Pourquoi le multiplicateur monétaire n’est-il plus pertinent ? (Note)

Utilité de l’article: Si de nombreux observateurs s’entendent pour dire que le multiplicateur monétaire n’est plus pertinent dans le monde actuel, moins comprennent vraiment pourquoi. Cet article permet de comprendre qu’une banque centrale peut maîtriser l’inflation même quand les liquidités sont abondantes. Par conséquent, même si l’activité repartait sur une pente solide en Zone Euro, il n’y aurait pas de risque d’envolée de l’inflation dû aux liquidités bancaires abondantes.

Résumé :

  • Une crainte souvent évoquée est que, étant donnée l’abondance de liquidités bancaires (et donc de réserves excédentaires), une fois l’activité repartie en Zone Euro, la création monétaire et le crédit risquent de s’emballer. Le raisonnement passe par le concept du « multiplicateur monétaire » ;
  • L’article explique pourquoi le multiplicateur monétaire était pertinent dans un cadre monétaire d‘antan ;
  • Mais que la présence d’un taux sur les réserves excédentaires le rend non pertinent dans le cadre actuel, rendant les craintes en question infondées.

Aux Etats-Unis et dans les économies développées, de nombreux débats ont eu lieu ces dernières années sur une potentielle envolée de l’inflation une fois la crise passée, du fait de l’importante quantité de liquidités bancaires (Figure 1). Le même débat risque d’arriver dans la Zone Euro une fois l’activité économique repartie sur une pente solide, si la Banque Centrale Européenne (BCE) laisse effectivement le montant important de liquidités dans le système bancaire tel quel.[1]

Liquidités bancaires, montant total

Source : BSI Economics, Banques centrales

Le lien entre inflation et liquidités bancaires passerait par la théorie du « multiplicateur monétaire » ou du « multiplicateur de crédit[2] . Interprétée simplement, cette dernière prédit qu’un montant important de liquidités bancaires (les fameuses liquidités que les banques détiennent à la banque centrale) se traduit in fine par une envolée du crédit. Pendant la crise financière, une quantité importante de liquidités a été injectée dans le système bancaire par les banques centrales, mais le crédit n’a pas pour autant drastiquement augmenté. L’explication était toute trouvée pour certains: le multiplicateur du crédit était « cassé », du fait, principalement, du risque trop important à prêter. Maintenant que les conditions économiques se sont améliorées, le multiplicateur de crédit risquerait de retrouver son niveau « normal » et donc le crédit risquerait d’exploser.

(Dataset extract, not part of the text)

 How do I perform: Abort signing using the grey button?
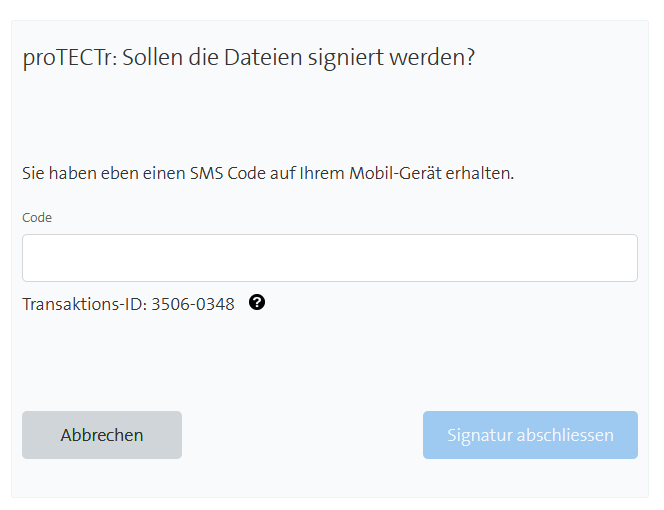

Cet article a pour but d’expliquer :

  • Pourquoi le modèle du multiplicateur monétaire avait une pertinence dans le cadre « monétariste » qui guidait la politique monétaire de la plupart des banques centrales avant les années 1990;
  • Pourquoi il ne l’est plus maintenant, et plus particulièrement, pourquoi depuis la crise et les injections massives de liquidités bancaires, on ne peut plus se baser sur le modèle du multiplicateur, dû à la simple présence d’un taux sur les réserves excédentaires[3] .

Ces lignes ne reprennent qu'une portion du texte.